Em um mundo cheio de dívidas, ou seja, ainda em fase de desalavancagem financeira, e com envelhecimento das populações, as taxas de retorno provavelmente continuarão a cair por conta de os preços dos títulos subirem. Se, finalmente, a inflação for desencadeada aparecerá o risco de eutanásia dos rentistas: a inflação superar os juros prefixados até o vencimento da aplicação.
Sobre as possíveis consequências desse quadro nas finanças pessoais, primeiramente, será necessário mais dinheiro para se aposentar. Um fenômeno de “ilusão de riqueza” foi criado pelo ambiente de juro real mais alto, experimentado na geração anterior.
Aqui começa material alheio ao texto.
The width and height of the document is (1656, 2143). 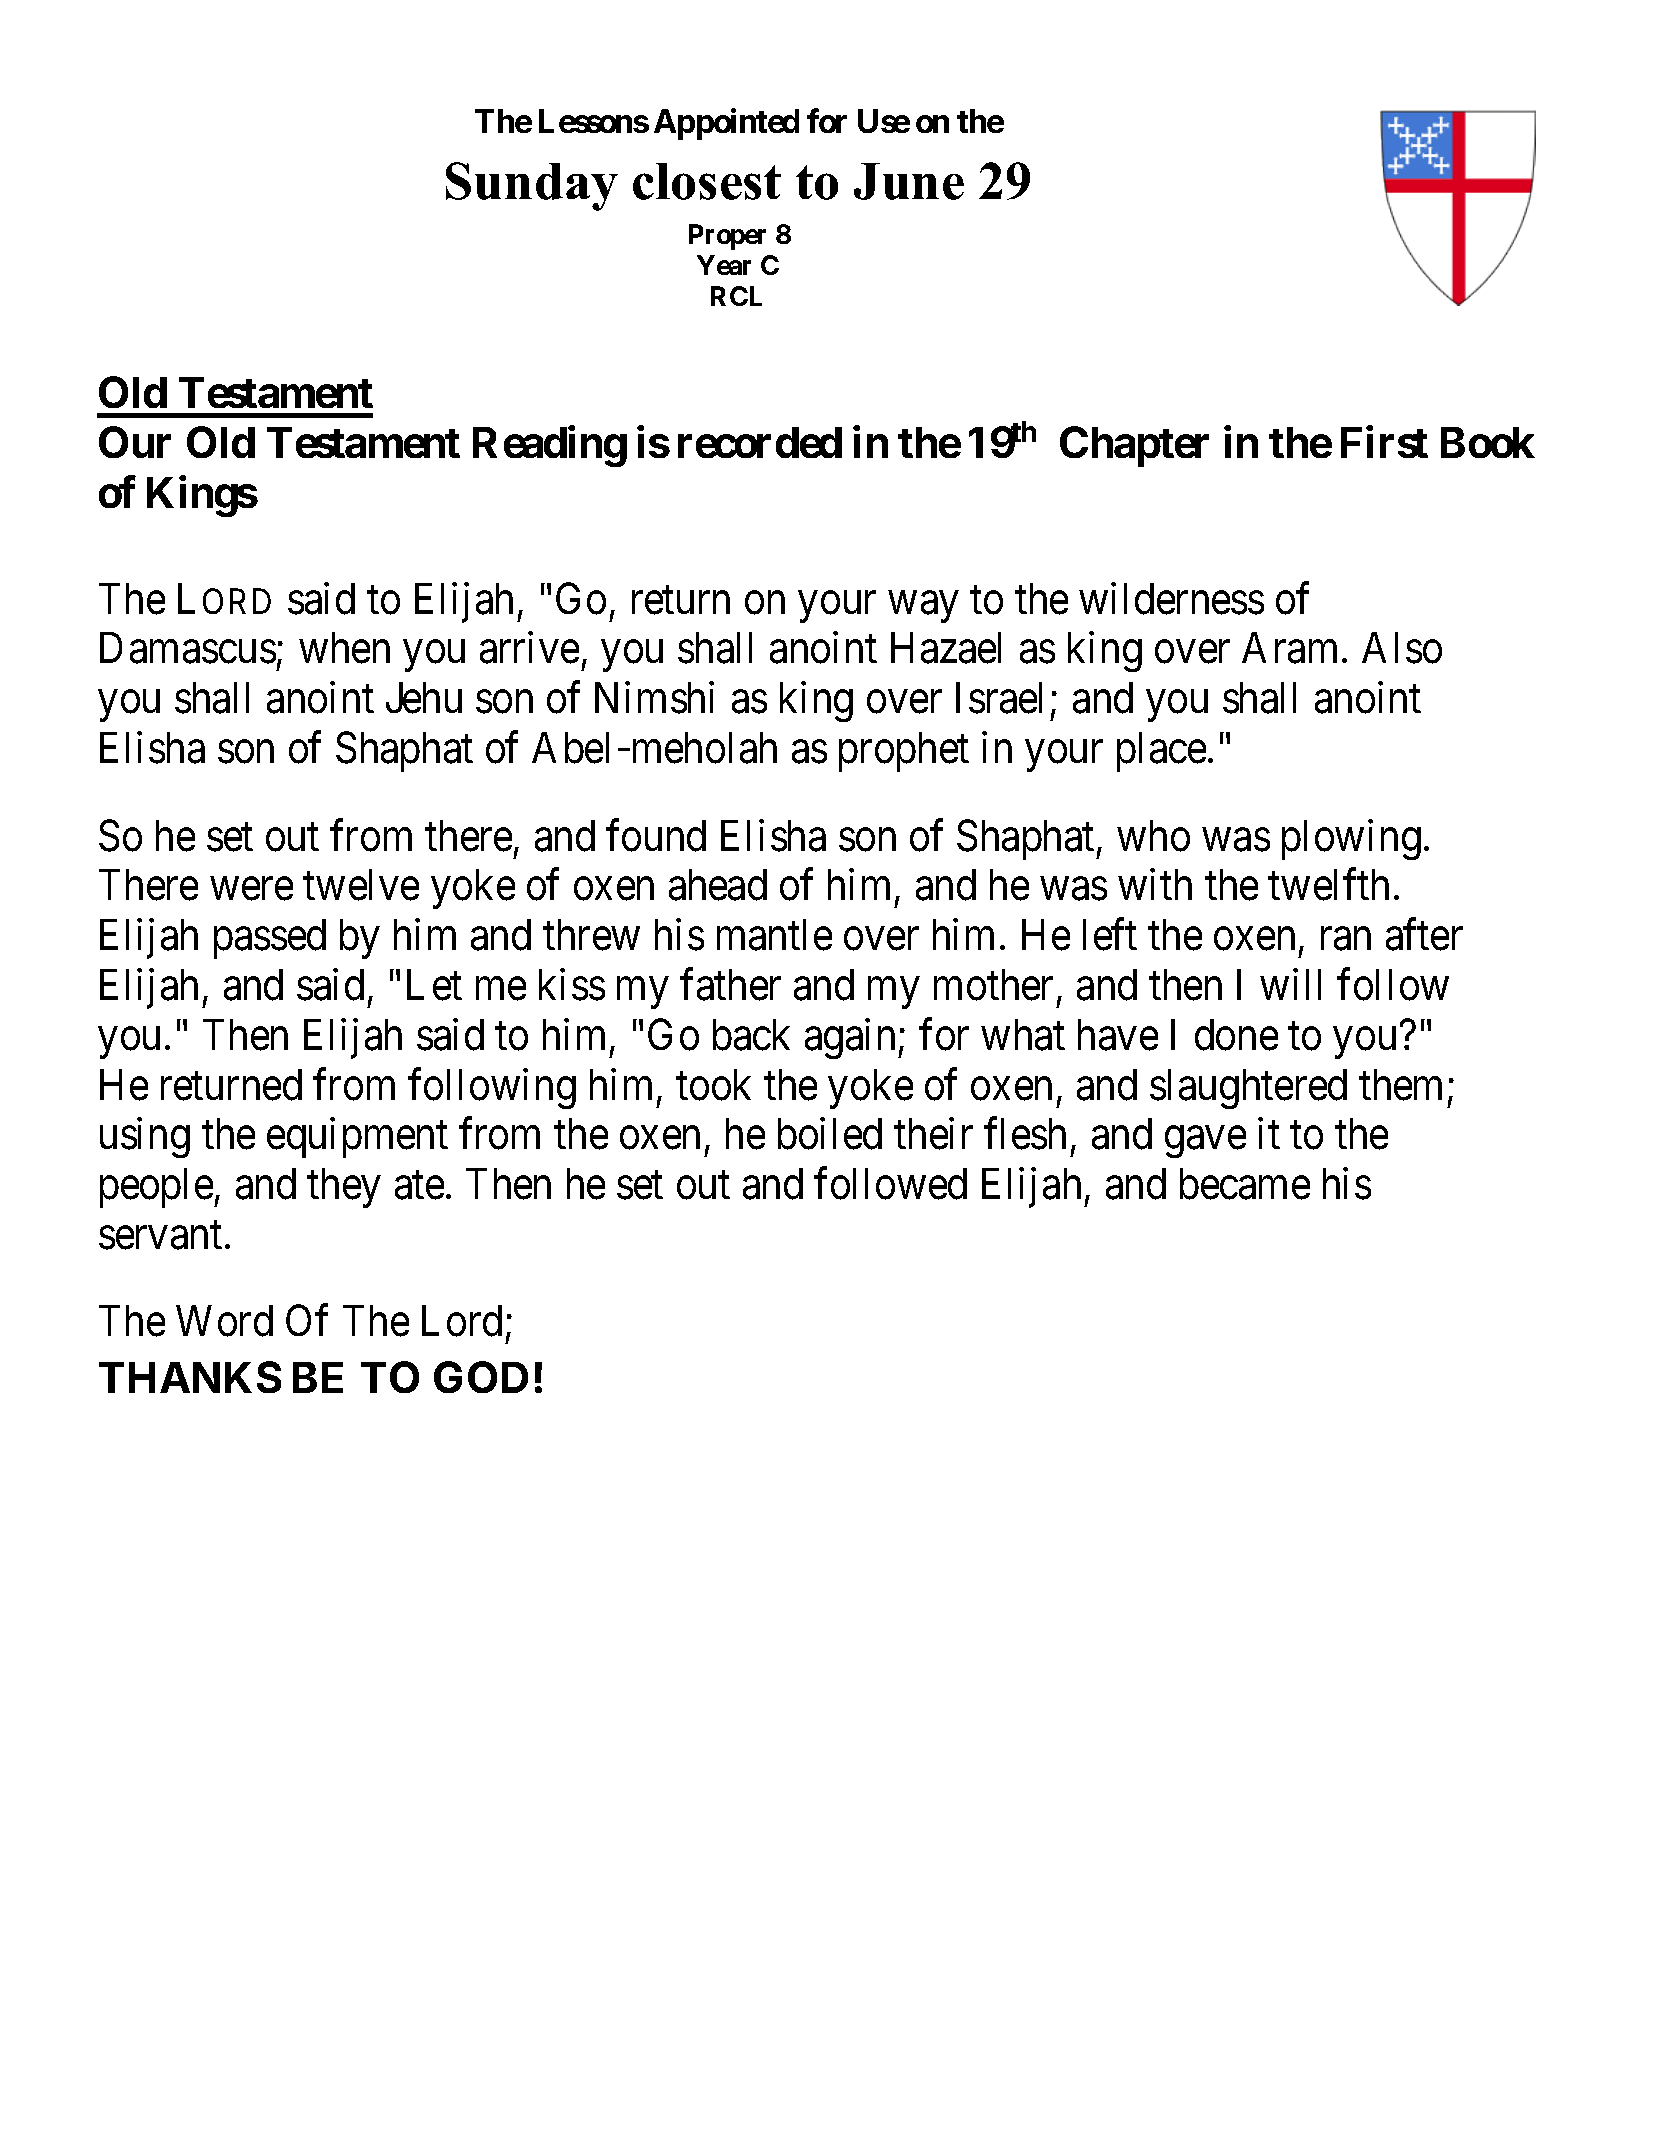 I want to click on became, so click(x=1245, y=1184).
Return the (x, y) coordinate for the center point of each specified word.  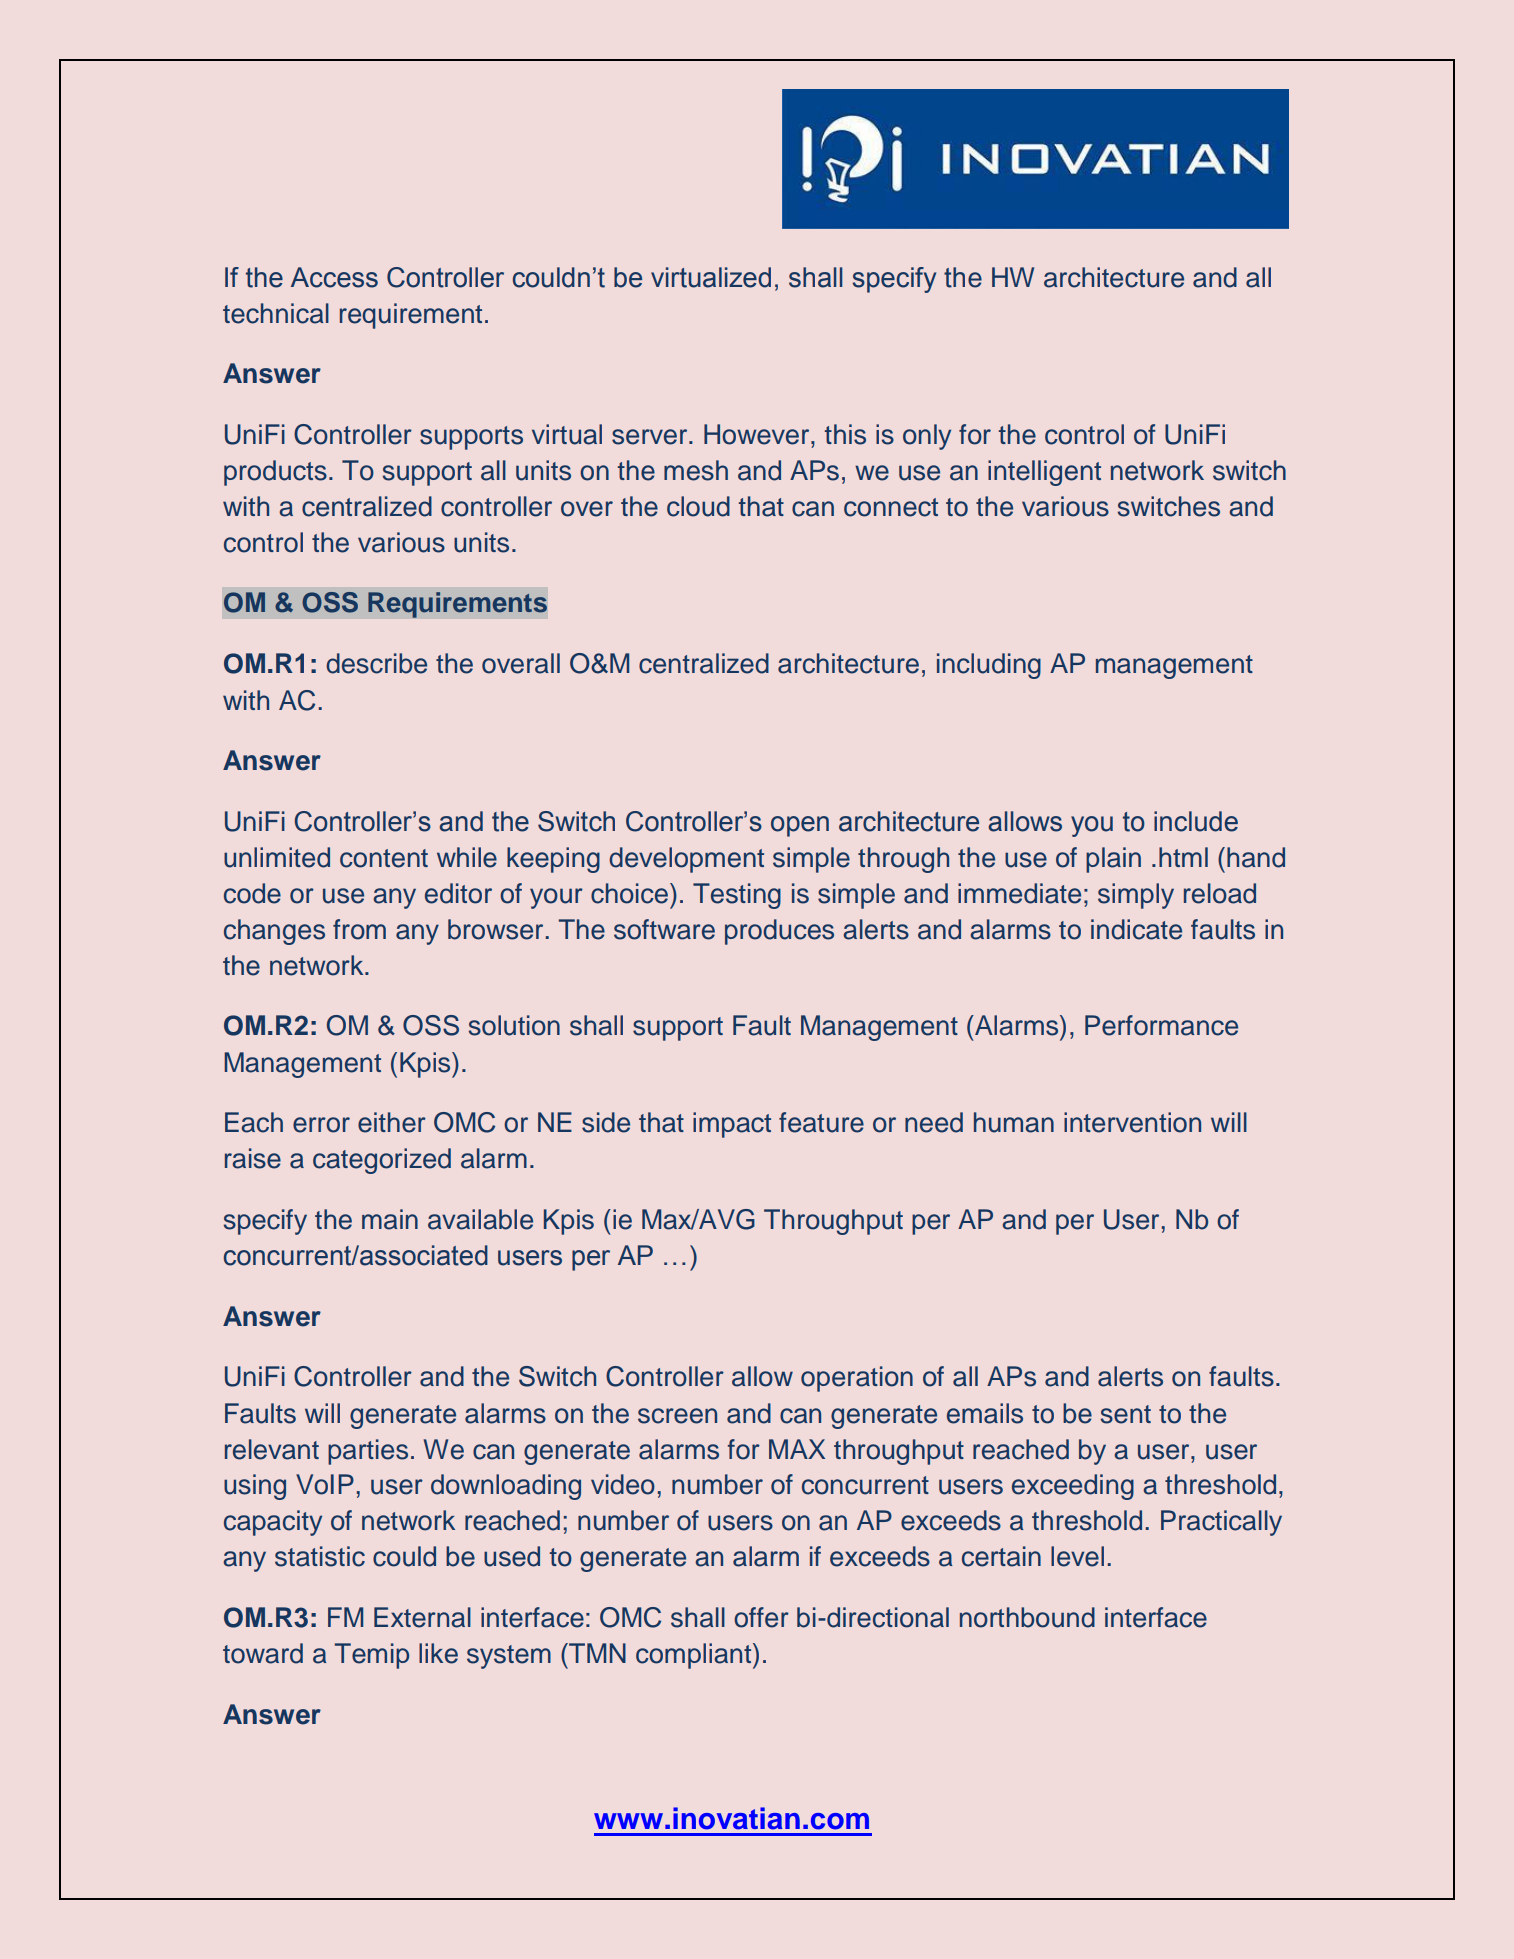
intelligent (1044, 473)
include (1196, 821)
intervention (1132, 1122)
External (422, 1617)
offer (761, 1617)
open (800, 826)
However (758, 434)
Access (334, 277)
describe (376, 663)
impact (732, 1125)
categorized (382, 1161)
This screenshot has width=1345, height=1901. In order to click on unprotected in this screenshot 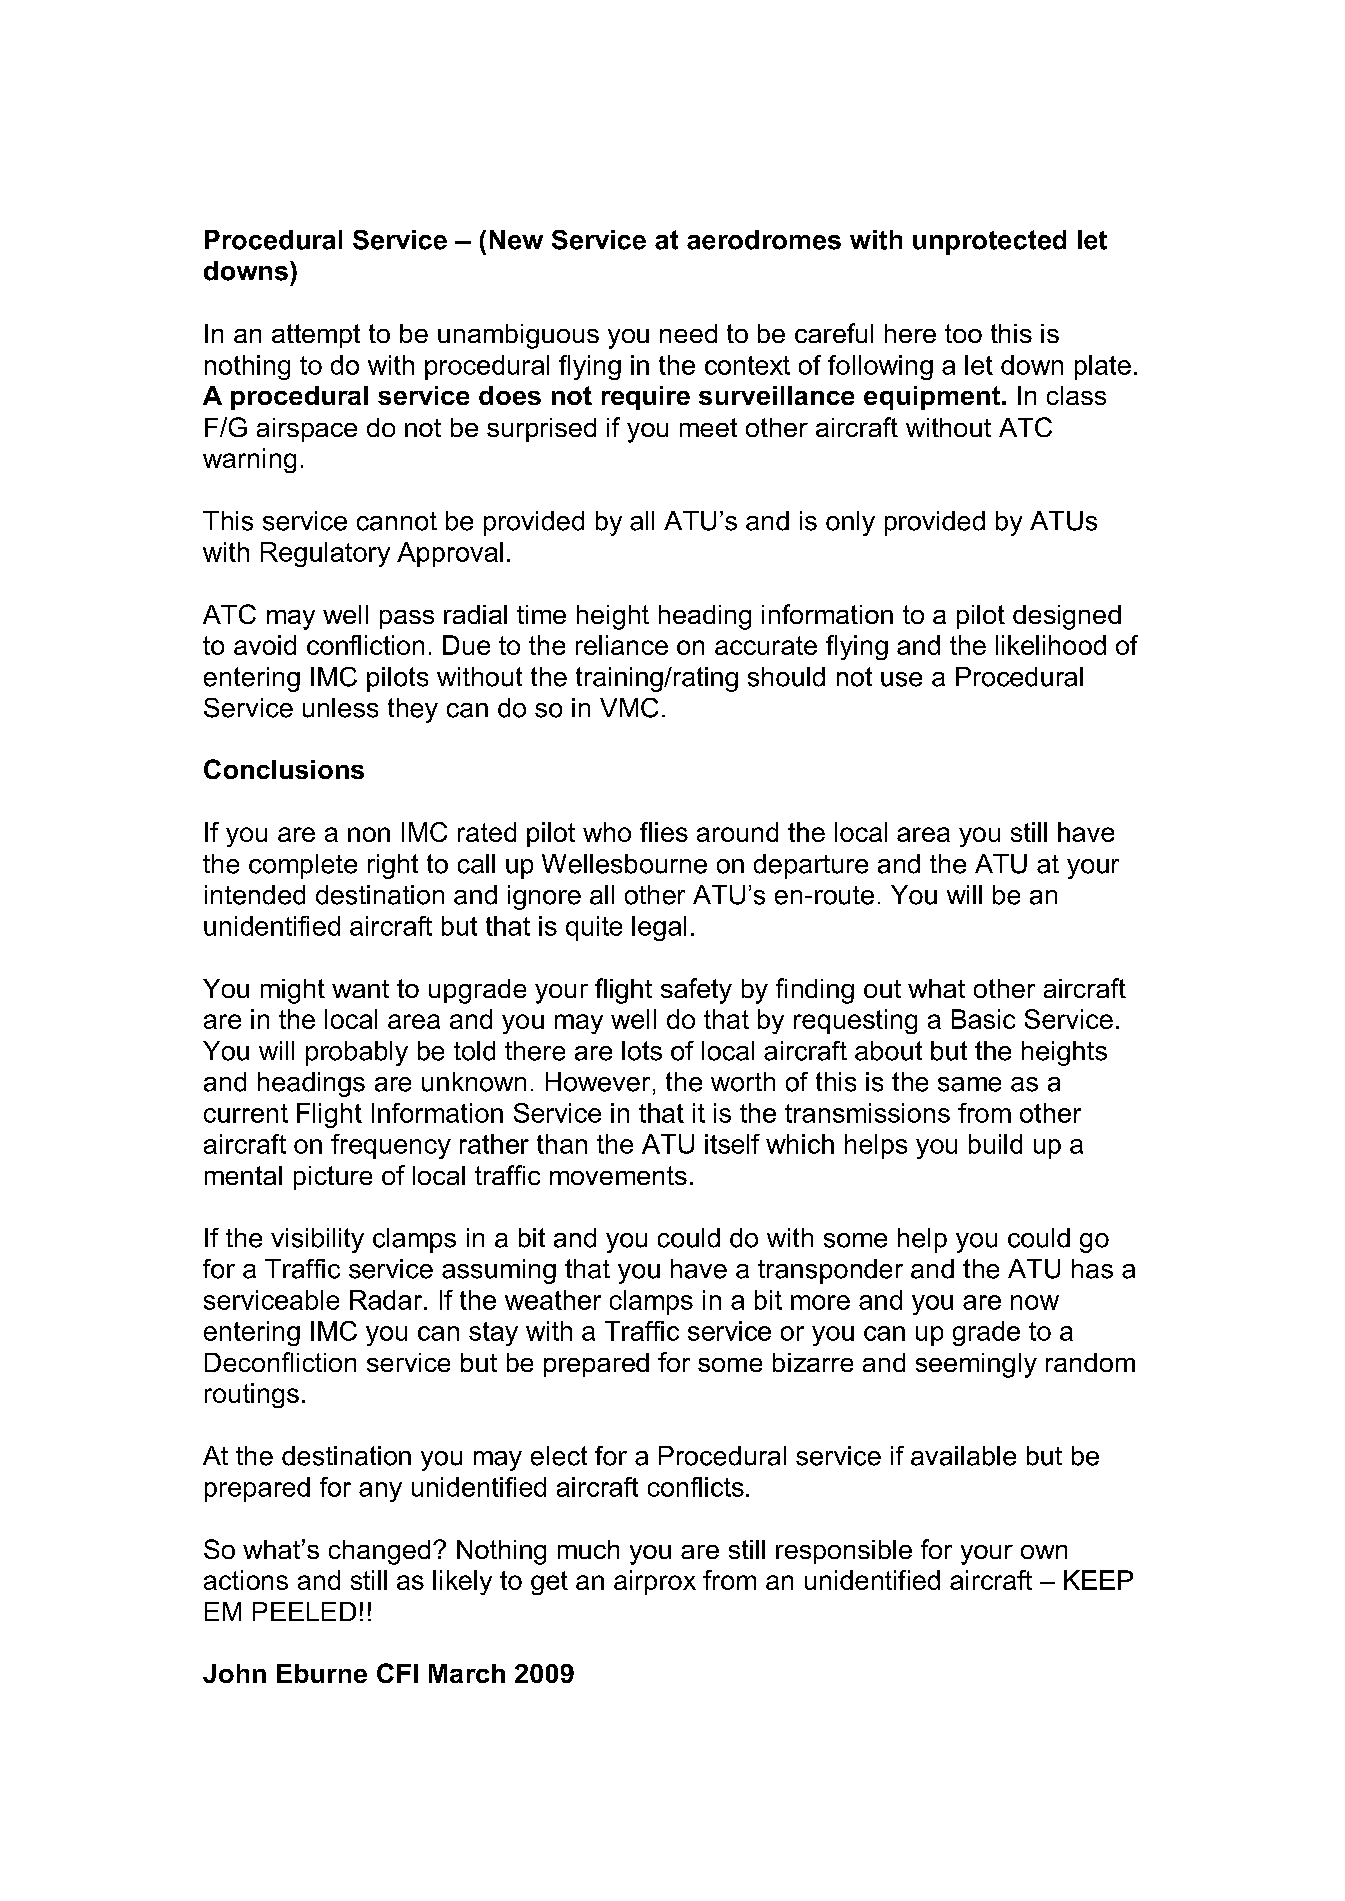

O problema nem é tanto o dos juros reais, ou seja, da evolução do poder aquisitivo. Só interessa caso a riqueza for sacada para o consumo. O maior problema é mesmo a queda dos elevadíssimos juros nominais em vigor no Brasil desde os anos 90. Eles colaboravam para a rápida acumulação financeira. O país sempre esteve no ranking mundial como o mais alto. Agora, fixado em 5,5% aa, o Brasil passou para 59º lugar, abaixo do México, Rússia, África do Sul, entre outros. No BRICS, supera a Índia (64º com 5,4%) e a China (81º com 4,25%).
De acordo com o algoritmo denominado “1-3-6-9”, variando a renda anual por esses múltiplos a cada dez anos, desde os 35 anos, ele sugere acumular, para manter o padrão de vida (ou de consumo) na aposentadoria, nove vezes a remuneração anual aos 65 anos. Com esse valor, é possível um saque mensal por cerca de vinte anos (240 meses) no mesmo valor presente da receita total líquida, considerando juros de 0,5% a.m. capitalizando a sobra. Porém, os juros atuais já estão abaixo desse “juro de poupança”.
O mundo rico ainda continua na situação mais endividada de sua história. Lá como cá, os governos permanecem com a relação dívida/PIB em máximas históricas e também com déficits primários. As famílias e empresas de todo o mundo rico estão ainda com estoques de dívida enormes. Em geral, estão acima de 100% do PIB nos países desenvolvidos, apesar de alguma desalavancagem financeira ter ocorrido desde de 2008.
Daí os juros não sobem, porque o peso dessa dívida gigante dificultaria ainda mais o crescimento das economias ricas. Sem crescimento capaz de ocupar a capacidade produtiva ociosa não há pressão inflacionária – e sem inflação não há elevação de juros.
A globalização comercial e a fragilidade do poder de barganha sindical também contribuem para a manutenção da inflação sob controle. Em um sistema extremamente alavancado, como o atual, os Bancos Centrais receiam elevar as taxas de juros de curto prazo acima das longas, sinalizando recessão.
Hoje, mais de US$ 17 trilhões em títulos públicos e privados oferecem rendimento negativo, em cenário de elevada incerteza, desaceleração do crescimento mundial e mudanças demográficas e tecnológicas. Esse quadro levanta dúvidas sobre a eficácia da política monetária para combater a próxima recessão global, porque as taxas de juros já estão baixas demais. Em cenário de juros muito baixos ou negativos, caso haja uma piora acentuada da atividade econômica, a política monetária vai precisar de uma ajuda da política fiscal nos países onde há ainda sensibilidade política dos economistas para isso.